US president in no position to terminate Iran’s nuclear deal: EU
European Union Foreign Policy Chief Federica Mogherini says the US president is not in a position to terminate Iran’s nuclear deal with the 5+1 group.
Shortly after US President Donald Trump officially announced on Friday that he would not certify the nuclear deal, known as the Joint Comprehensive Plan of Action (JCPOA), Mogherini stressed that the 2015 accord reached between Iran and Britain, France, Germany, Russia, China as well as the US "does not belong to any single country".
"To my knowledge there is not one single country in the world that can terminate a UN Security Council resolution that has been adopted, and adopted unanimously, and implemented, and verified," she said.
"It is clearly not in the hands of any president of any country in the world to terminate an agreement of this sort. The president of the United States has many powers (but) not this one," the EU foreign policy chief pointed out.
Mogherini underlined the EU’s determination to abide by the JCPOA, noting that the bloc expects the other parties to the deal to adopt the same stance.
"We cannot afford as an international community, as Europe for sure, to dismantle an agreement that is working and delivering," she said.
Apart from his refusal to certify the JCPOA, Trump also warned in his strategic review of US policy on Iran that he might ultimately terminate the deal, in defiance of other world powers and undermining a landmark victory of multilateral diplomacy.

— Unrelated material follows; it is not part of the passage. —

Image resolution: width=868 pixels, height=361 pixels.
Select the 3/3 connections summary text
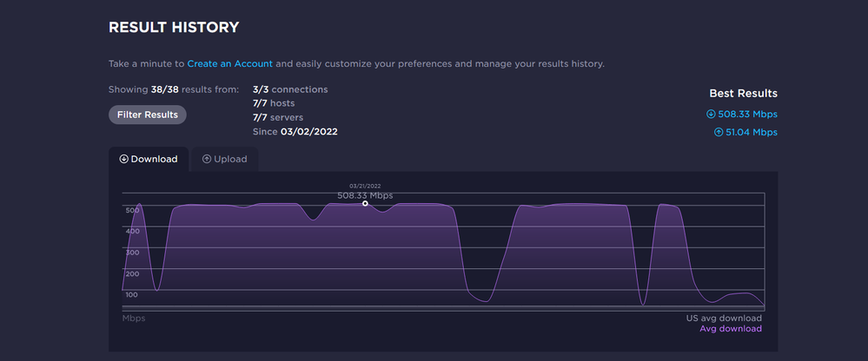point(290,89)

While Trump did not pull Washington out of the nuclear deal, he gave the US Congress 60 days to decide whether to reimpose economic sanctions against Tehran that were lifted under the pact. Reimposing sanctions would put the US at odds with other signatories to the accord and the European Union.
Iran’s Foreign Ministry said earlier on Friday that Tehran had a “very broad” range of options for any breach of the JCPOA and would “end all its commitments in this regard if deemed necessary.”
Trump called on Congress and US allies to address “serious flaws” in the JCPOA, including the deal's "sunset clauses" that will put an end to restrictions on Iran's nuclear program after a few years as well as the agreement's “total silence on Iran's missile programs.”
The US president noted that key Congress leaders are drafting legislation to amend the 2015 Iran Nuclear Agreement Review Act, which has given Congress some oversight on the JCPOA, prevent Iran from developing intercontinental ballistic missiles and make all restrictions on Iran's nuclear program permanent.